Instructors: Prof. Kevin Knight and Prof. Daniel Marcu
Teaching Assistant: Jonathan May
Class Meeting Time:
Tues & Thurs 11am-12:20pm
This graduate course covers the basics of statistical methods for processing human language, intended for:
(1) students who want
to understand current natural-language processing (NLP) research,
(2) students interested in tools for building NLP applications,
(3) machine-learning students looking for large-scale application domains, and
(4) students seeking experience with probabilistic methods that can be applied to a range of AI problems.
Students will experiment with existing NLP software toolkits and write their own programs.
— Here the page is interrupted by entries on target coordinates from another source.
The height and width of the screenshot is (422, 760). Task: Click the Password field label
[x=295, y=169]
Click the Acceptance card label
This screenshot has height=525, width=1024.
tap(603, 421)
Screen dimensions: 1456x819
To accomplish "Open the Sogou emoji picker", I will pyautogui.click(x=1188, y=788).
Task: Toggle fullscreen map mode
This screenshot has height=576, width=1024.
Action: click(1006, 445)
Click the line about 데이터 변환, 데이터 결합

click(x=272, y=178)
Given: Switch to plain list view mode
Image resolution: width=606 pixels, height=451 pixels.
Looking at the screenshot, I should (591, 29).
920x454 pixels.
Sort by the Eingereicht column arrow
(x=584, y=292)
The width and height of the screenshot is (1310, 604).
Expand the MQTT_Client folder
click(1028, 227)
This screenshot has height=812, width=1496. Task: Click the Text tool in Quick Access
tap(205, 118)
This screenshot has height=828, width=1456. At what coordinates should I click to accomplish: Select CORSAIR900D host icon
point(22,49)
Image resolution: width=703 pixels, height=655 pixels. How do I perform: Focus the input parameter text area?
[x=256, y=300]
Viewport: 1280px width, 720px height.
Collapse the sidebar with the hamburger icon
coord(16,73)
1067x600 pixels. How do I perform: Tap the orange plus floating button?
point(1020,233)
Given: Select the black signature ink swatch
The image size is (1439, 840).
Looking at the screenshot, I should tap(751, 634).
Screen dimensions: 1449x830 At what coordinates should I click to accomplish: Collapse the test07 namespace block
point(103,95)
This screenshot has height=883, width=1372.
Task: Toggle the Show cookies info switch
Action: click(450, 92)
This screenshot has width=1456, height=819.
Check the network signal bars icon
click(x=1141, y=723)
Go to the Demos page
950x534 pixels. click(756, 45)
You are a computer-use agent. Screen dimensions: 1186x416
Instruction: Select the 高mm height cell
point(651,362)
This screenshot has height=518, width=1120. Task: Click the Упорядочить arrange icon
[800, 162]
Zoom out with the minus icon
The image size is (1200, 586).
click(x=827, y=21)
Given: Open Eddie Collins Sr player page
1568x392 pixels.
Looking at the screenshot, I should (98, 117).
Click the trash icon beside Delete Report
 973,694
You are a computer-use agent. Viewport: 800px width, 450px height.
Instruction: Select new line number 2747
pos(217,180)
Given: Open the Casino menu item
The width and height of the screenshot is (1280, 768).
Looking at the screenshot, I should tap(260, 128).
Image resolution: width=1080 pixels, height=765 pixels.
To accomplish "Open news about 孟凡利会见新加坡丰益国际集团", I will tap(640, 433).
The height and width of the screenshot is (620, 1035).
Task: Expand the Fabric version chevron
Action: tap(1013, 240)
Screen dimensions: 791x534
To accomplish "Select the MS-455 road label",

Grades will be based on six programming assignments (72% = 12% each) and a final project (28%); there will be no midterm or final.
Office hours: TBA.
· Tiburon tree automata toolkit (http://www.isi.edu/publications/licensed-sw/tiburon/)
Aug 22Sample NLP Application: Overview of Machine Translation
Example state-of-the-art natural language application: Machine Translation.
Basic linguistic theory. Words, parts-of-speech, ambiguity, morphology, phrase structure, word senses, speech. Text corpora and processing tools.
Programming Assignment 0 (no credit) out Aug 24, nothing to turn in.Assignment 0
Aug 29, 31
Basic automata theory. Finite-state acceptors and intersection. Finite-state transducers and composition. Applications in morphology and text-to-sound conversion. Context-free grammars and parsing.
Programming Assignment 1 out Aug 31, due beginning of class Sept 7.Assignment 1
Topic: Finite-state acceptors for natural language.
Sept 5, 7
Basic probability theory. Conditional probability, Bayes rule, estimating parameter values from data, building generative stochastic models, the noisy-channel framework. Probabilistic finite-state acceptors and transducers.
Sept 12, 14, 19, 21
Language modeling. Estimating the frequency of English strings. Using language models to resolve ambiguities across a wide range of applications. Training and testing data. The sparse data problem. Smoothing with held-out data.
Programming Assignment 2 out Sept 14, due beginning of class Sept 21.
Topic: Weighted finite-state acceptors for language modeling.
Sept 26, 28; Oct 3, 5
String transformations. A simple framework for stochastically modeling many types of string transformations, such as: tagging word sequences with parts of speech, cleaning up misspelled word sequences, automatically marking-up names, organizations, and locations in raw text, etc. Estimating parameter values from annotated data.
Programming Assignment 3 out Sept 28, due beginning of class Oct 5.
Topic: Weighted finite-state transducers for string transformation.
Oct 10, 12, 17, 19
Hidden parameters. Problems involving incomplete data, such as: elementary cryptanalysis, transliteration, machine translation, NL interfaces, deciphering ancient scripts. The EM algorithm.
Programming Assignment 4 out Oct 12, due beginning of class Oct 19.
Topic: Unsupervised learning of natural language structure.
Oct 24, 26, 31
Syntactic structures, context-free grammars, parsing, lexicalized grammars, regular tree grammars, syntax-based language models, the inside-outside algorithm.
Programming Assignment 5 out Oct 26, due beginning of class Nov 2.
Topic: Modeling syntactic structure of English.
Nov 2, 7, 9, 14
Tree transformations and applications.
Programming Assignment 6 out Nov 9, due beginning of class Nov 16.
Topic: Modeling syntactic structure.
Initial project proposal due beginning of class Nov 9.
Final project scope settled Nov 16.
Final project write-ups due Dec 12 by email.
Nov 16, 21
Nov 28, 30
Current research in natural language processing.